The euro hit a fresh nine-month high of $1.0874 in early trade before retreating to $1.0861, down 0.16% by 0920 GMT, while the Australian dollar broke through the key 0.7000 level dollar for the first time since August, before falling back to $0.6959.
Also buoyed by early strength in sterling and the Japanese yen, the dollar index, which tracks the U.S. dollar against a basket of currencies, fell to a seven-month low of 101.77, extending its selloff from last week after data showed U.S. consumer prices fell for the first time in over 2-1/2 years in December.
“Every G10 currency strengthened against the US dollar last week on the back of US inflation data for December that confirmed continued easing of inflationary pressures, raising the prospect of the Fed ending its tightening cycle, possibly after the March FOMC meeting,” they said. MUFG analysts. in the note.
The Fed’s aggressive rate hikes were the main driver of the dollar index’s 8% gain last year.
Markets are now pricing in a 91% chance of a 25 basis point hike when the Fed announces its policy decision in February, with a 9% chance of a 50 basis point hike.
The dollar steadied in European trading, recovering against the pound, which was last down 0.4% at $1.2185.
MARKETS CAUSE BOY
A particular focus for currency markets this week is the Japanese yen, amid speculation that the Bank of Japan will make further changes or abandon its yield control policy at its meeting this week.
The dollar fell to its lowest yen level in more than seven months in early trading, before recovering to last trade at 128.35 yen, up 0.4%.
“I think the whole world will be focused on Wednesday … and probably the week in the G10 (currencies) will be defined by what happens with the yen-yen crosses, from that,” said Ray Attrill, head of FX strategy at National Australia Bank. (NAB).
“I don’t think (the BOJ) has the luxury of time to say it will assess and wait until K2 or Kuroda to see his mandate without any further changes.”
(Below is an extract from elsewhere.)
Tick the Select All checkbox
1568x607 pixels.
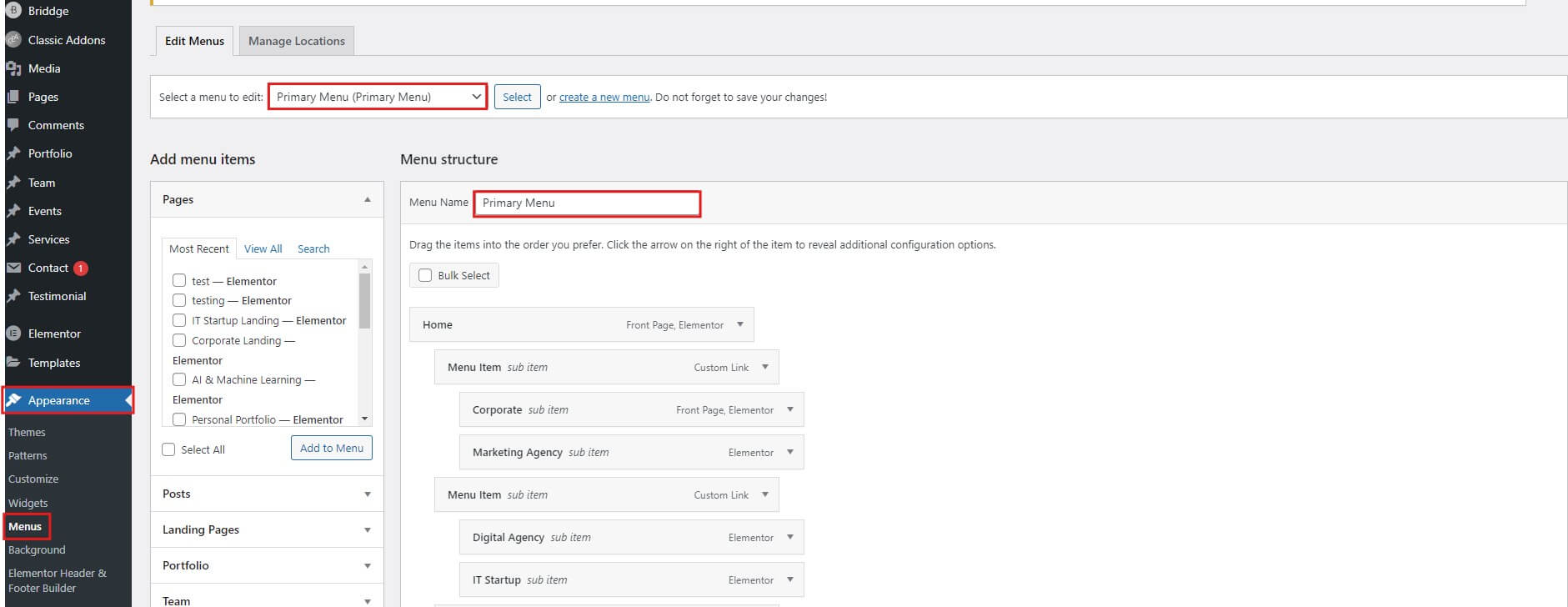coord(168,449)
BOJ Governor Haruhiko Kuroda will step down in April.
Investors have been pressing for the BOJ to back away from its ultra-easy monetary policy, sending the yield on Japan’s benchmark 10-year government bond to break through the central bank’s new ceiling for two sessions. In more detail
US markets were closed on Monday for the holiday, leading to light trading.
Reporting by Ray Wee in Singapore and Alun John in London; Editing: Christian Schmollinger and Emelia Sithole-Matarise
Our Standards: Thomson Reuters Trust Principles.